Lock 26 Constructors v. Massman Contracting Co., 127 F.R.D. 542 (D. Kan. 1989).

  We also find that Fattah received notice of our Order compelling him to submit to a deposition. We granted the motion to compel on March 24, 2005, and this Order was mailed by the Court. Six days passed before the date of the deposition on March 30, 2005, leaving adequate time for him to receive it. In addition, on March 30, 2005, defense counsel personally read him a copy of our Order. (Tr. 8). Fattah did not respond, and refused to submit to a deposition, in direct contradiction the Order read to him. Therefore, we find that Fattah received notice of the deposition and our Order compelling him to comply. We find that he willfully and in bad faith refused to submit to his depositions and feigned his illness to intentionally prejudice the defendants.
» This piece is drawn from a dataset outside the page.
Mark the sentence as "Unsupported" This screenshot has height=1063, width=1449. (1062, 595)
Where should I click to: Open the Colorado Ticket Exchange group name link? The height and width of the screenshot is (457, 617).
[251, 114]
  Turning to the fifth factor, we find that lesser sanctions would be ineffective. Precluding Fattah from presenting certain evidence would not mitigate the prejudice of preventing the defendants from deposing him to obtain an outline of their case and prepare a defense to his accusations. Furthermore, Fattah's deposition is relevant to the entire case, so precluding him from presenting evidence relevant to his deposition testimony would have the same effect as dismissal. For the same reason, granting summary judgment for the defendants or forbidding Fattah from pursuing further discovery would have the same effect as dismissal given the sparse record and the centrality of Fattah's deposition. Finally, granting attorney's fees would be ineffective because it would not counterbalance the defendants' need to depose Fattah to prepare their defense.

  Finally, we find the sixth factor, the merit of the claim, is neutral. Given Fattah's refusal to submit to a deposition, we find the record too sparse to adequately address the merits of his claims. However, the other five factors all weigh in favor of dismissal.

  In sum, we find that Fattah wilfully and in bad faith refused to cooperate with the defendants, ignored Orders of the Court, and failed to comply with the Federal Rules of Civil Procedure. He feigned illness and weakness to avoid his deposition. Such willful disregard for the discovery process is antithetical to the effective disposition of cases. Fattah cannot on the one hand file suit seeking relief from this Court and on the other selectively choose those aspects of the litigation process in which he will participate. Therefore, we will grant the defendants' motion to dismiss. An appropriate order follows. ORDER

  AND NOW, to wit, this 14th day of September 2005, Defendants' motion to dismiss pursuant to Federal Rule of Civil Procedure 37(d) (Doc. 174) is hereby GRANTED. Plaintiff's action is hereby DISMISSED with prejudice. The Clerk of Courts is directed to enter judgment on behalf of Defendants' and close this case in this district.